** Opening Record excerpts block **

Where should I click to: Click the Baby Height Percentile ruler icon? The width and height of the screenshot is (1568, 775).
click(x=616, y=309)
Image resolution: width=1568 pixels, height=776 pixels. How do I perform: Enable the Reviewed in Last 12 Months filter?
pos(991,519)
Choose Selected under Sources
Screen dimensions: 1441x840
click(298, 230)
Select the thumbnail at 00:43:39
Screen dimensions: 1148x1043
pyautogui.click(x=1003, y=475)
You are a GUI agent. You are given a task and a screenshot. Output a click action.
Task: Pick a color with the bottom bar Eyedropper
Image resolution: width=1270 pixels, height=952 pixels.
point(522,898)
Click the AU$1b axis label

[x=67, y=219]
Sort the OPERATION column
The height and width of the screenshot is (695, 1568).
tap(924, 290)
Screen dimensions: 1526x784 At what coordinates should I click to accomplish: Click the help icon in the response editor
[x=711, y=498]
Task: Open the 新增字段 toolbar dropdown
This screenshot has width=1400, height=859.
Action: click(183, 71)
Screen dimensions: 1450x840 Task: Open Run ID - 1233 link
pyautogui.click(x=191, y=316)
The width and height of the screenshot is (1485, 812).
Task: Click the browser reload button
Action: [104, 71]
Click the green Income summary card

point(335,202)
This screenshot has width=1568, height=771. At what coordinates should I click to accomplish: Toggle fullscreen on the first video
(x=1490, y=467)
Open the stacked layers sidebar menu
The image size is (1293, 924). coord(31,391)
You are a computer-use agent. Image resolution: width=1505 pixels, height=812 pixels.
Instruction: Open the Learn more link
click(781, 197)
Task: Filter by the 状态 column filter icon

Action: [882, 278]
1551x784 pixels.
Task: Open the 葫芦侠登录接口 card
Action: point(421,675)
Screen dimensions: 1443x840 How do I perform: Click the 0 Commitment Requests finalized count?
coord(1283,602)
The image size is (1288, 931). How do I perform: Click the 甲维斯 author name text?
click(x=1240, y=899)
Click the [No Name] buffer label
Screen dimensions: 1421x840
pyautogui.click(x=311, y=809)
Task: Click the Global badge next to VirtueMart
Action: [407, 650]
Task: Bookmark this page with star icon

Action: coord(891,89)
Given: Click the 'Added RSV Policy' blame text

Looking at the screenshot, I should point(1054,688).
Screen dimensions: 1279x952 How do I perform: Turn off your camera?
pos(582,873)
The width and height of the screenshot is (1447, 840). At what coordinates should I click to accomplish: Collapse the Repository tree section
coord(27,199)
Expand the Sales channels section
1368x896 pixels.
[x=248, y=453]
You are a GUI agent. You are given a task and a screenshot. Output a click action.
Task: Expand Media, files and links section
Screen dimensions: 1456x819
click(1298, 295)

** Closing Record excerpts block **

### What you are asked to do
Quote exactly the first line of the data and every line after it through the one holding "Task: Pick a".

### Output
Where should I click to: Click the Baby Height Percentile ruler icon? The width and height of the screenshot is (1568, 775).
click(x=616, y=309)
Image resolution: width=1568 pixels, height=776 pixels. How do I perform: Enable the Reviewed in Last 12 Months filter?
pos(991,519)
Choose Selected under Sources
Screen dimensions: 1441x840
click(298, 230)
Select the thumbnail at 00:43:39
Screen dimensions: 1148x1043
pyautogui.click(x=1003, y=475)
You are a GUI agent. You are given a task and a screenshot. Output a click action.
Task: Pick a color with the bottom bar Eyedropper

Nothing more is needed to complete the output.